Required work:
Rewrite the lines below, putting "screen agent" wherever "GUI agent" appears and keeping everything else the same.

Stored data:
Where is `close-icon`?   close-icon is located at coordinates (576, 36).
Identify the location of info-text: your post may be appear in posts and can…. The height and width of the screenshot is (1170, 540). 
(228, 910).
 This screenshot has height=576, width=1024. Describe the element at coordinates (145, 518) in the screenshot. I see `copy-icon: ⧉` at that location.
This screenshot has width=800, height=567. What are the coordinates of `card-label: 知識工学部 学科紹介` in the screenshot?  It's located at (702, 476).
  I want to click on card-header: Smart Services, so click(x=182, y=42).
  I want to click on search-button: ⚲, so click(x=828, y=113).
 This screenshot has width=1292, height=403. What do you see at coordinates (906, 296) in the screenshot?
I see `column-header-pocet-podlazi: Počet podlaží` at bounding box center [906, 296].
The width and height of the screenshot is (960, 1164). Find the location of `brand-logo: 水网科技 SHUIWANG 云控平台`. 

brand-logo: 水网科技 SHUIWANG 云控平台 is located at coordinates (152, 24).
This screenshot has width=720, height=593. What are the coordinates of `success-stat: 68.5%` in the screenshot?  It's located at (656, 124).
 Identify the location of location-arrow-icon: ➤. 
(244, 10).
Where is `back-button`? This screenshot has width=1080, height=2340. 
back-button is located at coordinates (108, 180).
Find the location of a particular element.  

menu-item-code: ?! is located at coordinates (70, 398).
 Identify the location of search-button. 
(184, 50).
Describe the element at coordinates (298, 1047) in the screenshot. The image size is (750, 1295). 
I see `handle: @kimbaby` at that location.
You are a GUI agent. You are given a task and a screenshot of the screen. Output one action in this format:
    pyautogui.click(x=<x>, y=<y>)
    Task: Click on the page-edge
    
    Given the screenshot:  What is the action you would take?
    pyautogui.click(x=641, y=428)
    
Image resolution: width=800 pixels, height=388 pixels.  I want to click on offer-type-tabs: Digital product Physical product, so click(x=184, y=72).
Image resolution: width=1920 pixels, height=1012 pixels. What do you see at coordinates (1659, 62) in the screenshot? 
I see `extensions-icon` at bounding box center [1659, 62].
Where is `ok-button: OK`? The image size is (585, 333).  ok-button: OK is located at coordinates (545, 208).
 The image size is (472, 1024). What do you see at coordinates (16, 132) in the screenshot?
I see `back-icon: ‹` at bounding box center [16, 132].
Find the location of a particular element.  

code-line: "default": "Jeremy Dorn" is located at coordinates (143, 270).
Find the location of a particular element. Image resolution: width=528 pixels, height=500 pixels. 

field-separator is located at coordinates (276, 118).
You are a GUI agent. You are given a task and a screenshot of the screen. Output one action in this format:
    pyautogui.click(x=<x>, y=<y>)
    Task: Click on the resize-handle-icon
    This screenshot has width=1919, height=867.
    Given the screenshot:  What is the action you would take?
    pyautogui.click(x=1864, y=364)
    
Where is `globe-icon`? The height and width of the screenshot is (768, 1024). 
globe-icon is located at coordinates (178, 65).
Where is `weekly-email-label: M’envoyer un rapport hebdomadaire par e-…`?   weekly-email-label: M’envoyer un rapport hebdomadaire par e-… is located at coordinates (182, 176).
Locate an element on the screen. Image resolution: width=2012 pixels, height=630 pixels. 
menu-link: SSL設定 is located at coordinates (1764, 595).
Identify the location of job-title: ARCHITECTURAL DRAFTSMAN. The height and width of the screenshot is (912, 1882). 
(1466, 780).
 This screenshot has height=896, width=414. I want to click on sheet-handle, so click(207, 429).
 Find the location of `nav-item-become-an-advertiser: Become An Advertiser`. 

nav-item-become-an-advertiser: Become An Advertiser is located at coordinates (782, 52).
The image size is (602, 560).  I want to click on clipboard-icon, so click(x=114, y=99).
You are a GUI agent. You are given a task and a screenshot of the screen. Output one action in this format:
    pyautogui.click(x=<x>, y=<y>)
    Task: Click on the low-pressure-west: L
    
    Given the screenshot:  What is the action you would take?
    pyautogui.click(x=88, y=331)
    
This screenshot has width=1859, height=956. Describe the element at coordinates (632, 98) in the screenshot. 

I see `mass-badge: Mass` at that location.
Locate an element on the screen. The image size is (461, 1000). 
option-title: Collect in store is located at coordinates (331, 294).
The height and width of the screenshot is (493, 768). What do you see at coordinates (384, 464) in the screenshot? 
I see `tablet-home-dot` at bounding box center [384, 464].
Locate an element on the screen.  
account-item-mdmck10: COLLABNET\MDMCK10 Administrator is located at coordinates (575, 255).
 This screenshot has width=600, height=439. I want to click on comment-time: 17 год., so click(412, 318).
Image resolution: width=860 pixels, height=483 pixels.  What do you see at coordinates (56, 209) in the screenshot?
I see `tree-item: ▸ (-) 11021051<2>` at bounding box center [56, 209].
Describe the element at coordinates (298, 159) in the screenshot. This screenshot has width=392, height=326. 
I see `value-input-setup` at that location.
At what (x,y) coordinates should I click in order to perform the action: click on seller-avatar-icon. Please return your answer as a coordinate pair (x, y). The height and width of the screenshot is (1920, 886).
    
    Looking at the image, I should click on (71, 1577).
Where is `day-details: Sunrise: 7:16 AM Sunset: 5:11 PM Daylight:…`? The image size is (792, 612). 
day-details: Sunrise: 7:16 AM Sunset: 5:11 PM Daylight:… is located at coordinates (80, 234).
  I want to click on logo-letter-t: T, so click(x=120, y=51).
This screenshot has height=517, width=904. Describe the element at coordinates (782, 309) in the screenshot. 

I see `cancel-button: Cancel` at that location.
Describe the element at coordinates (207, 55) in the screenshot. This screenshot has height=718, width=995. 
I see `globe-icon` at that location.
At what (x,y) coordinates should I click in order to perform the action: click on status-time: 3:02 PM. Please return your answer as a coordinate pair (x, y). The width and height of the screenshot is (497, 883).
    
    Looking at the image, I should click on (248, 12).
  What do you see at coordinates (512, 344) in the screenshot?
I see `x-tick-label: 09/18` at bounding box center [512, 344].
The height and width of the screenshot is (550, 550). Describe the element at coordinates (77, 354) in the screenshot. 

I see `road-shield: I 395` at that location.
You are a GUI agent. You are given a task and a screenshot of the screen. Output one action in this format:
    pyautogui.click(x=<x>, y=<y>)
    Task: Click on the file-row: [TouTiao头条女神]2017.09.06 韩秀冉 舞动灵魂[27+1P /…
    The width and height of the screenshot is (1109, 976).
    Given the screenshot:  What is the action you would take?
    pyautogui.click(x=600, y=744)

Answer to the exercise:
Where is `close-icon`?   close-icon is located at coordinates (576, 36).
Identify the location of info-text: your post may be appear in posts and can…. The height and width of the screenshot is (1170, 540). 
(228, 910).
 This screenshot has height=576, width=1024. Describe the element at coordinates (145, 518) in the screenshot. I see `copy-icon: ⧉` at that location.
This screenshot has width=800, height=567. What are the coordinates of `card-label: 知識工学部 学科紹介` in the screenshot?  It's located at (702, 476).
  I want to click on card-header: Smart Services, so click(x=182, y=42).
  I want to click on search-button: ⚲, so click(x=828, y=113).
 This screenshot has width=1292, height=403. What do you see at coordinates (906, 296) in the screenshot?
I see `column-header-pocet-podlazi: Počet podlaží` at bounding box center [906, 296].
The width and height of the screenshot is (960, 1164). Find the location of `brand-logo: 水网科技 SHUIWANG 云控平台`. 

brand-logo: 水网科技 SHUIWANG 云控平台 is located at coordinates (152, 24).
This screenshot has width=720, height=593. What are the coordinates of `success-stat: 68.5%` in the screenshot?  It's located at (656, 124).
 Identify the location of location-arrow-icon: ➤. 
(244, 10).
Where is `back-button`? This screenshot has width=1080, height=2340. 
back-button is located at coordinates (108, 180).
Find the location of a particular element.  

menu-item-code: ?! is located at coordinates (70, 398).
 Identify the location of search-button. 
(184, 50).
Describe the element at coordinates (298, 1047) in the screenshot. The image size is (750, 1295). 
I see `handle: @kimbaby` at that location.
You are a screen agent. You are given a task and a screenshot of the screen. Output one action in this format:
    pyautogui.click(x=<x>, y=<y>)
    Task: Click on the page-edge
    
    Given the screenshot:  What is the action you would take?
    pyautogui.click(x=641, y=428)
    
Image resolution: width=800 pixels, height=388 pixels.  I want to click on offer-type-tabs: Digital product Physical product, so click(x=184, y=72).
Image resolution: width=1920 pixels, height=1012 pixels. What do you see at coordinates (1659, 62) in the screenshot? 
I see `extensions-icon` at bounding box center [1659, 62].
Where is `ok-button: OK`? The image size is (585, 333).  ok-button: OK is located at coordinates (545, 208).
 The image size is (472, 1024). What do you see at coordinates (16, 132) in the screenshot?
I see `back-icon: ‹` at bounding box center [16, 132].
Find the location of a particular element.  

code-line: "default": "Jeremy Dorn" is located at coordinates (143, 270).
Find the location of a particular element. Image resolution: width=528 pixels, height=500 pixels. 

field-separator is located at coordinates (276, 118).
You are a screen agent. You are given a task and a screenshot of the screen. Output one action in this format:
    pyautogui.click(x=<x>, y=<y>)
    Task: Click on the resize-handle-icon
    This screenshot has width=1919, height=867.
    Given the screenshot:  What is the action you would take?
    pyautogui.click(x=1864, y=364)
    
Where is `globe-icon`? The height and width of the screenshot is (768, 1024). 
globe-icon is located at coordinates (178, 65).
Where is `weekly-email-label: M’envoyer un rapport hebdomadaire par e-…`?   weekly-email-label: M’envoyer un rapport hebdomadaire par e-… is located at coordinates (182, 176).
Locate an element on the screen. Image resolution: width=2012 pixels, height=630 pixels. 
menu-link: SSL設定 is located at coordinates (1764, 595).
Identify the location of job-title: ARCHITECTURAL DRAFTSMAN. The height and width of the screenshot is (912, 1882). 
(1466, 780).
 This screenshot has height=896, width=414. I want to click on sheet-handle, so click(207, 429).
 Find the location of `nav-item-become-an-advertiser: Become An Advertiser`. 

nav-item-become-an-advertiser: Become An Advertiser is located at coordinates (782, 52).
The image size is (602, 560).  I want to click on clipboard-icon, so click(x=114, y=99).
You are a screen agent. You are given a task and a screenshot of the screen. Output one action in this format:
    pyautogui.click(x=<x>, y=<y>)
    Task: Click on the low-pressure-west: L
    
    Given the screenshot:  What is the action you would take?
    pyautogui.click(x=88, y=331)
    
This screenshot has width=1859, height=956. Describe the element at coordinates (632, 98) in the screenshot. 

I see `mass-badge: Mass` at that location.
Locate an element on the screen. The image size is (461, 1000). 
option-title: Collect in store is located at coordinates (331, 294).
The height and width of the screenshot is (493, 768). What do you see at coordinates (384, 464) in the screenshot? 
I see `tablet-home-dot` at bounding box center [384, 464].
Locate an element on the screen.  
account-item-mdmck10: COLLABNET\MDMCK10 Administrator is located at coordinates (575, 255).
 This screenshot has width=600, height=439. I want to click on comment-time: 17 год., so click(412, 318).
Image resolution: width=860 pixels, height=483 pixels.  What do you see at coordinates (56, 209) in the screenshot?
I see `tree-item: ▸ (-) 11021051<2>` at bounding box center [56, 209].
Describe the element at coordinates (298, 159) in the screenshot. This screenshot has width=392, height=326. 
I see `value-input-setup` at that location.
At what (x,y) coordinates should I click in order to perform the action: click on seller-avatar-icon. Please return your answer as a coordinate pair (x, y). The height and width of the screenshot is (1920, 886).
    
    Looking at the image, I should click on (71, 1577).
Where is `day-details: Sunrise: 7:16 AM Sunset: 5:11 PM Daylight:…`? The image size is (792, 612). 
day-details: Sunrise: 7:16 AM Sunset: 5:11 PM Daylight:… is located at coordinates (80, 234).
  I want to click on logo-letter-t: T, so click(x=120, y=51).
This screenshot has height=517, width=904. Describe the element at coordinates (782, 309) in the screenshot. 

I see `cancel-button: Cancel` at that location.
Describe the element at coordinates (207, 55) in the screenshot. This screenshot has height=718, width=995. 
I see `globe-icon` at that location.
At what (x,y) coordinates should I click in order to perform the action: click on status-time: 3:02 PM. Please return your answer as a coordinate pair (x, y). The width and height of the screenshot is (497, 883).
    
    Looking at the image, I should click on (248, 12).
  What do you see at coordinates (512, 344) in the screenshot?
I see `x-tick-label: 09/18` at bounding box center [512, 344].
The height and width of the screenshot is (550, 550). Describe the element at coordinates (77, 354) in the screenshot. 

I see `road-shield: I 395` at that location.
You are a screen agent. You are given a task and a screenshot of the screen. Output one action in this format:
    pyautogui.click(x=<x>, y=<y>)
    Task: Click on the file-row: [TouTiao头条女神]2017.09.06 韩秀冉 舞动灵魂[27+1P /…
    The width and height of the screenshot is (1109, 976).
    Given the screenshot:  What is the action you would take?
    pyautogui.click(x=600, y=744)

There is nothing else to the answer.